**Dataset items**.
Segment Open

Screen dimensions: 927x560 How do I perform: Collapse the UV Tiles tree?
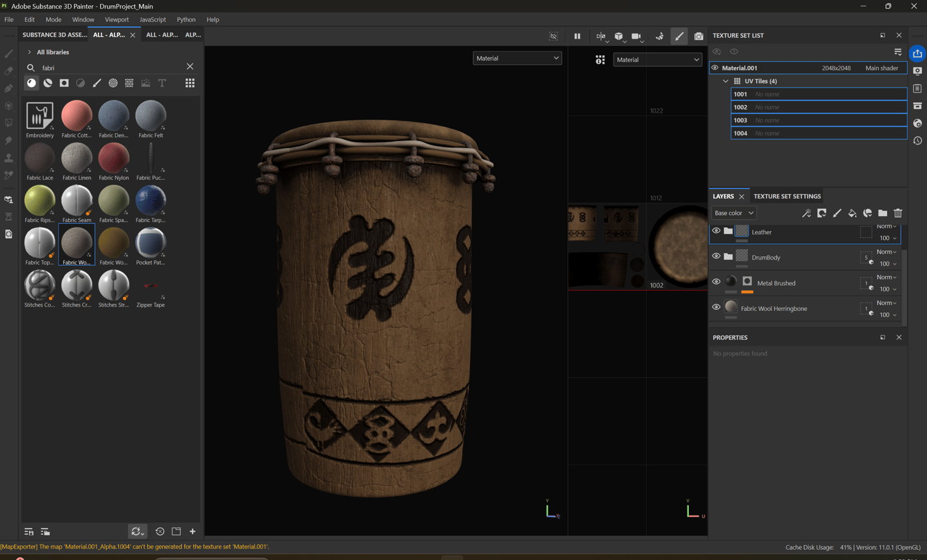[x=726, y=81]
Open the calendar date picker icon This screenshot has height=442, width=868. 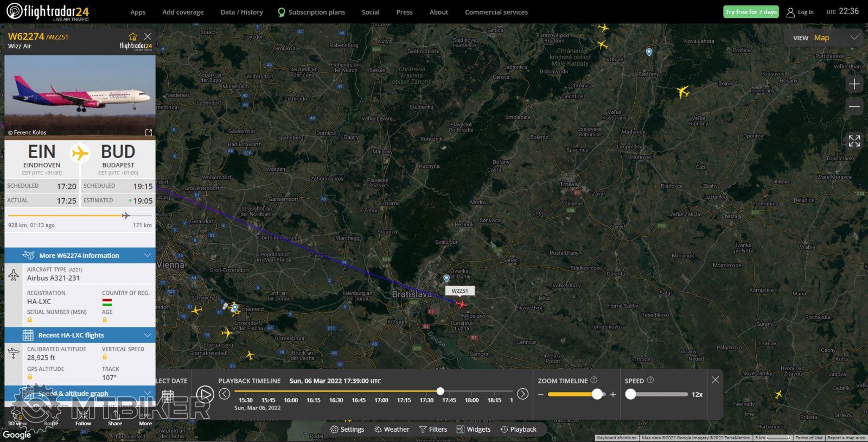click(x=168, y=396)
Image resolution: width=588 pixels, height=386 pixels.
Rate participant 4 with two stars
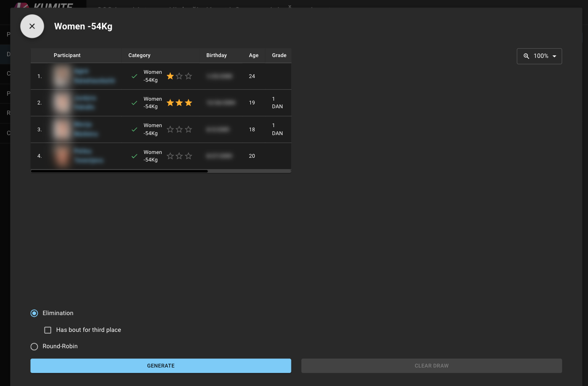[179, 156]
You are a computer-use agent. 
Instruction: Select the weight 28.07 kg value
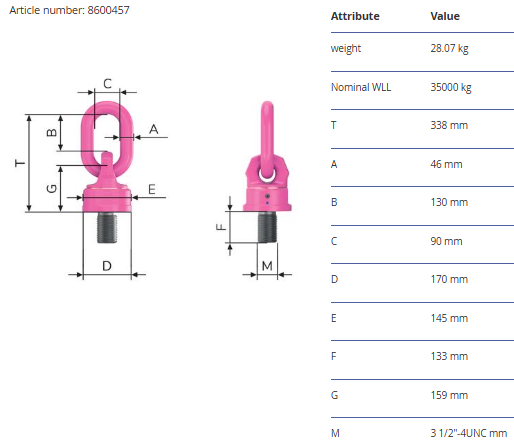point(449,49)
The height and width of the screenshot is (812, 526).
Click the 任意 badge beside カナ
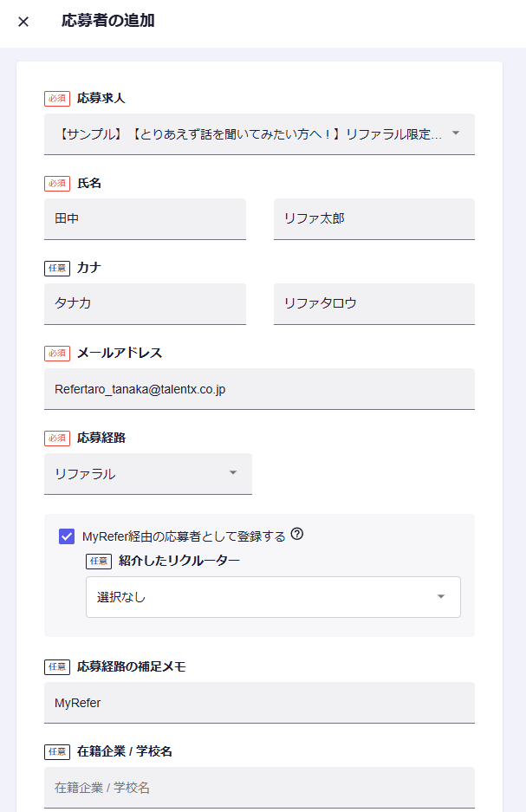tap(57, 268)
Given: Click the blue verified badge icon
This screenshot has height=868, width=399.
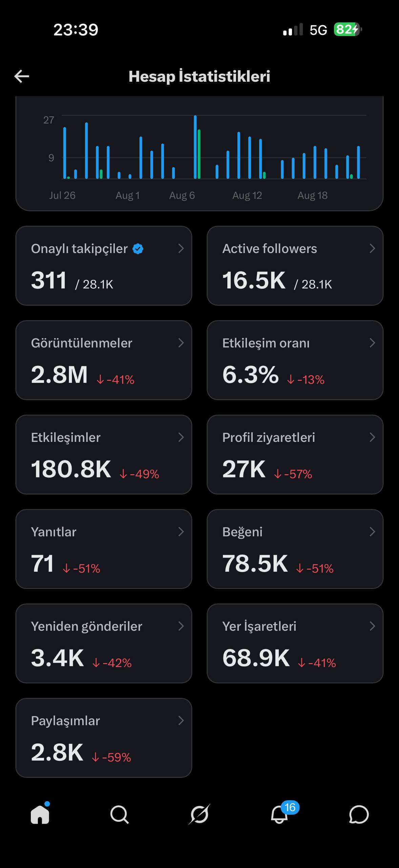Looking at the screenshot, I should pos(138,249).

Segment Closed

**Your assignment**. Please print exactly the lines from the one holding "Click the 任意 badge beside カナ" through the final line of the data above, including both, and skip all pictures.

**Written solution**.
Click the 任意 badge beside カナ
tap(57, 268)
Given: Click the blue verified badge icon
This screenshot has height=868, width=399.
Looking at the screenshot, I should pos(138,249).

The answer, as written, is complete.